Clinical Trials: A Form of Insanity?
Albert Einstein is credited for saying “insanity is doing the same thing over and over again and expecting different results.” That sentiment pretty much summarizes how much the highly regulated world of recruitment in clinical trials has changed in the past 20 years. (And this also might be the closest any of us gets to being Einstein.)
To be fair, most of the healthcare industry hasn’t kept pace with the new possibilities of technology. This is why anomalies like One Medical stand out so brightly – they’ve managed to grow into a tech-forward healthcare businesses in an industry that is largely not.
The past 20 years has seen the addition of electronic data capture (EDC) through devices, risk-based monitoring and – more recently – flexible clinical trials such as decentralized trials. There is some change happening by implementing these new technologies, but we’re not changing the underlying processes themselves.

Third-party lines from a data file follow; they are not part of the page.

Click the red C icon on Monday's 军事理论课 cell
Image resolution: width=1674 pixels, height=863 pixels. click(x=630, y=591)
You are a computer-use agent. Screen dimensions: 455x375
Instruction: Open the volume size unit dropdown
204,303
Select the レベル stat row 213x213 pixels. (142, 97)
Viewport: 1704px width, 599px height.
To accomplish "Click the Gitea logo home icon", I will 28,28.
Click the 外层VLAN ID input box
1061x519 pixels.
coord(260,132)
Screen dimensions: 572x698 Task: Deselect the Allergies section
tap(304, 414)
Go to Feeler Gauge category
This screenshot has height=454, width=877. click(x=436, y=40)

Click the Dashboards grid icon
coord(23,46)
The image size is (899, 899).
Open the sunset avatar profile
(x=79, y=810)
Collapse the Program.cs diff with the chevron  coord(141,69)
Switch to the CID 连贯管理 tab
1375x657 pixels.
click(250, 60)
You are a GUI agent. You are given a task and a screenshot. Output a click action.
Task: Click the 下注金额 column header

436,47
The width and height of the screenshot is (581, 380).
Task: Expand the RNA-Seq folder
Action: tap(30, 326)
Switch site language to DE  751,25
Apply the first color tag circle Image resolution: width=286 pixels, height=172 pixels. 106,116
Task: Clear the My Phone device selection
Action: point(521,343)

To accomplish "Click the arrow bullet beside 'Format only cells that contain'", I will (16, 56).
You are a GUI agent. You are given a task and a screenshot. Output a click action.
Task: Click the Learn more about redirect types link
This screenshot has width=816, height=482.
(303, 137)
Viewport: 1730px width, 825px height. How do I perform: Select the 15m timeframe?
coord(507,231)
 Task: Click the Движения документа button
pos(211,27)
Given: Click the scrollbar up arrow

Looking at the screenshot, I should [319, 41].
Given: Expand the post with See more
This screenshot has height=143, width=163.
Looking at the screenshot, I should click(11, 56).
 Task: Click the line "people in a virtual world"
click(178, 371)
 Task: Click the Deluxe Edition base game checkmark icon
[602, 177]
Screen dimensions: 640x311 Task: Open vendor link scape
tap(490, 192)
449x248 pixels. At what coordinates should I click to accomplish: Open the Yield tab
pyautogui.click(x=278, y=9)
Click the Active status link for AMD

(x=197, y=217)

Although it may be easiest to not change and keep running clinical trials the same way, the cost is also incredibly expensive. Just think about how many clinical trials fail due to not recruiting enough patients or operational inefficiencies. We already know the system is broken.
Even today the metrics around clinical trials haven’t improved. Several years ago, Tufts Center for the Study of Drug Development found that 11% of clinical trials fail to recruit one patient. And 37% of sites selected for clinical trials under-enroll the patients needed. Given that the cost of running a clinical trial is often in the millions, failed clinical trials are costing institutions major portions of their research budget. How can organizations afford not to make a change when they are spending so much on failing studies? Change is in their best interest.
One change that we have seen? Protocols are becoming more and more complicated and it’s not a trend that’s likely to change. With precision medicine and genomics, there is an even greater need to narrow the inclusion and exclusion criteria for patients in clinical trials. This method promises exciting findings, but it also will make it even more complex to find patients using traditional resources.
The days of sifting through paper records or staring at EMRs are increasingly coming to an end. It’s time to let technology do the heavy lifting and find patients for you.
And that’s where we come into the picture and simplify your life. Our purpose-built software uses natural language processing (NLP), a form of artificial intelligence, to read both unstructured and structured medical data. It’s truly a new world for clinical trials – it means our software breezes through unstructured data such as PDFs, images and doctors’ notes as well as structured EMR data to find the right patients for clinical trials in real time. This also means a reduction in clinical burden and reallocating those precious hours to working with patients or more valuable tasks.
We’re addressing the issue on both the pharma and the healthcare organization sides to ensure we’re making a comprehensive impact.